[Opening Records shown section]

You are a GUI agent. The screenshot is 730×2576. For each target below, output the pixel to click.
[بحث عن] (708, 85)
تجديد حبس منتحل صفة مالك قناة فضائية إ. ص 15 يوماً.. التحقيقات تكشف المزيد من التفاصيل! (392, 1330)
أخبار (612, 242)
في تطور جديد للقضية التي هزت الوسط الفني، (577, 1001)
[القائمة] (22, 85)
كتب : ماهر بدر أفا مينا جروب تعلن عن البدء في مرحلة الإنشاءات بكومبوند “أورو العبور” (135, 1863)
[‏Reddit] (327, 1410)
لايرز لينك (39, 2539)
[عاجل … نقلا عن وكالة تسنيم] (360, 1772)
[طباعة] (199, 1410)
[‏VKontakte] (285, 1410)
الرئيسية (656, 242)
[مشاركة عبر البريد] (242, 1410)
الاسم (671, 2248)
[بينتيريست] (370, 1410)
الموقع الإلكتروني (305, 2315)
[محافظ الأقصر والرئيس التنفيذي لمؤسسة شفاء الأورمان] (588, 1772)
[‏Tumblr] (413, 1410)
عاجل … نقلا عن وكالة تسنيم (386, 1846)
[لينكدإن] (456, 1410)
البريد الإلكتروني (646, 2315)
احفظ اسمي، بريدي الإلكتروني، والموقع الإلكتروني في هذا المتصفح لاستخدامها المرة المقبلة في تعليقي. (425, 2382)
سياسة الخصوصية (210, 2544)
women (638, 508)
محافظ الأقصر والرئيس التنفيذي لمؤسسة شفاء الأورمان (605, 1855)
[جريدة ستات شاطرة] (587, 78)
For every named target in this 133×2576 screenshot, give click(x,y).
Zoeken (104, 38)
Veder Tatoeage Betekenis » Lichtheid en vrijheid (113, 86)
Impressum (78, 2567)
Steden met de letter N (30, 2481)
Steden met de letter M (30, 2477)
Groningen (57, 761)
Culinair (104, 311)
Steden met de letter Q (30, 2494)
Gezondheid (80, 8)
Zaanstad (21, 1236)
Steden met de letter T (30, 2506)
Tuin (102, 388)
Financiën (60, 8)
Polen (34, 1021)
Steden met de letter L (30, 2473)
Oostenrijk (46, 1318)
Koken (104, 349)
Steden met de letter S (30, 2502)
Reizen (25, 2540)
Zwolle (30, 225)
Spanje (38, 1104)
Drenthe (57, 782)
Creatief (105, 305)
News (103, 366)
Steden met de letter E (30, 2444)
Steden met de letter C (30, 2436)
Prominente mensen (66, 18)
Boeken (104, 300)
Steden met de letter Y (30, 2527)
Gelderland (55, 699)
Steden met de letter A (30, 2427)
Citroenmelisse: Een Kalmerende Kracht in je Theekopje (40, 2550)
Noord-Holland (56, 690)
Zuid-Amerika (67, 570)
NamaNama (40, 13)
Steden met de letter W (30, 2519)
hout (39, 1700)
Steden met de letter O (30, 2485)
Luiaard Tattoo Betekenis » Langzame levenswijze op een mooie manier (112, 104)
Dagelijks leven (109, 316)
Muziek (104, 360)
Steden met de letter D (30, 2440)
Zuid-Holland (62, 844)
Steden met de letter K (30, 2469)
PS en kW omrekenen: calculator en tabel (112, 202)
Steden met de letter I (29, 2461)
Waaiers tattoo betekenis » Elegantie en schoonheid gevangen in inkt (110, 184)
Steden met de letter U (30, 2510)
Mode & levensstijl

[Closing Records shown section]

Prompt: The result consists of the line with "Luiaard Tattoo Betekenis" through the last line of the entries above, repeated exactly and with nothing else.

Exercise response:
Luiaard Tattoo Betekenis » Langzame levenswijze op een mooie manier (112, 104)
Dagelijks leven (109, 316)
Muziek (104, 360)
Steden met de letter D (30, 2440)
Zuid-Holland (62, 844)
Steden met de letter K (30, 2469)
PS en kW omrekenen: calculator en tabel (112, 202)
Steden met de letter I (29, 2461)
Waaiers tattoo betekenis » Elegantie en schoonheid gevangen in inkt (110, 184)
Steden met de letter U (30, 2510)
Mode & levensstijl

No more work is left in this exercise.